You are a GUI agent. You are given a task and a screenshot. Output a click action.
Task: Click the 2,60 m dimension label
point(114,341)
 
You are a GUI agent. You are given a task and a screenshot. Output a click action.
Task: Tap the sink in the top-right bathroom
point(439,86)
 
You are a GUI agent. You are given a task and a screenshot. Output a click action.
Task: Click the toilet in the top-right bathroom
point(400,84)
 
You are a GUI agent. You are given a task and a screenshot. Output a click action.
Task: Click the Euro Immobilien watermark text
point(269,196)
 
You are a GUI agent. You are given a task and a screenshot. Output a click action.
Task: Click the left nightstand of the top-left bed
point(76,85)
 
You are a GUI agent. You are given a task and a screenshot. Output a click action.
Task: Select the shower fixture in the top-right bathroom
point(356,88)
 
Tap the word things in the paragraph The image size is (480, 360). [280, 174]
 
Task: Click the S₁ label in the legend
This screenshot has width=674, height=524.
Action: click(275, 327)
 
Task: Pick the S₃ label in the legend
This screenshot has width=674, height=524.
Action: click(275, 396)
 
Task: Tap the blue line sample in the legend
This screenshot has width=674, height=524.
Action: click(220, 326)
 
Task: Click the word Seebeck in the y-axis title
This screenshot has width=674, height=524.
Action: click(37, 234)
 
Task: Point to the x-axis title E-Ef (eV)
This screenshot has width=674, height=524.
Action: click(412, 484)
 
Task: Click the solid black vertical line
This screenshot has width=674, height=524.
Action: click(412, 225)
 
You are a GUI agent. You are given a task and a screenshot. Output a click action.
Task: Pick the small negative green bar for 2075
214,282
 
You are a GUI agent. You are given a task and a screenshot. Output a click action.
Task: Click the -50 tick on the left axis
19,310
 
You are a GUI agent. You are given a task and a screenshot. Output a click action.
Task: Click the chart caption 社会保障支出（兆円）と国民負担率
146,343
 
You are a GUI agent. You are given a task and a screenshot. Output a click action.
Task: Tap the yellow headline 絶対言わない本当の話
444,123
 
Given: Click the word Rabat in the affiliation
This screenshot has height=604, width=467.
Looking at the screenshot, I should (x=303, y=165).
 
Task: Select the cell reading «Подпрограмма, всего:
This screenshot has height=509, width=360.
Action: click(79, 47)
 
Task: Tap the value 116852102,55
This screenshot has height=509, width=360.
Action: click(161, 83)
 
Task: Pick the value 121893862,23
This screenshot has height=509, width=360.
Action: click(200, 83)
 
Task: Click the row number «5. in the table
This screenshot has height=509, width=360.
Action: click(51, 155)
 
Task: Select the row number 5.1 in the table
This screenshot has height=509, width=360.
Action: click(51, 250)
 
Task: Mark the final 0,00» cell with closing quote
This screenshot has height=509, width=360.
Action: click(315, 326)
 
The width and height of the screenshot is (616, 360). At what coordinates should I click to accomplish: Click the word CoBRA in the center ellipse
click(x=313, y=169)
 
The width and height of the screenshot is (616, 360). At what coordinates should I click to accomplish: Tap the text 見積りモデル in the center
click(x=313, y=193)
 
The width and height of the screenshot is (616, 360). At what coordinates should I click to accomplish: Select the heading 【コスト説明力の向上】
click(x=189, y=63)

= = = = =

● Your goal
Reproduce everything from the start of the items down to the line containing "point(400,84)", keeping every line's wording. Scale each coordinate in the answers by 0.75 and round to whole numbers, with halves rounded up.

● Response to the exercise
You are a GUI agent. You are given a task and a screenshot. Output a click action.
Task: Click the 2,60 m dimension label
point(86,256)
 
You are a GUI agent. You are given a task and a screenshot. Output a click action.
Task: Tap the sink in the top-right bathroom
point(329,65)
 
You are a GUI agent. You are given a task and a screenshot. Output a click action.
Task: Click the toilet in the top-right bathroom
point(300,63)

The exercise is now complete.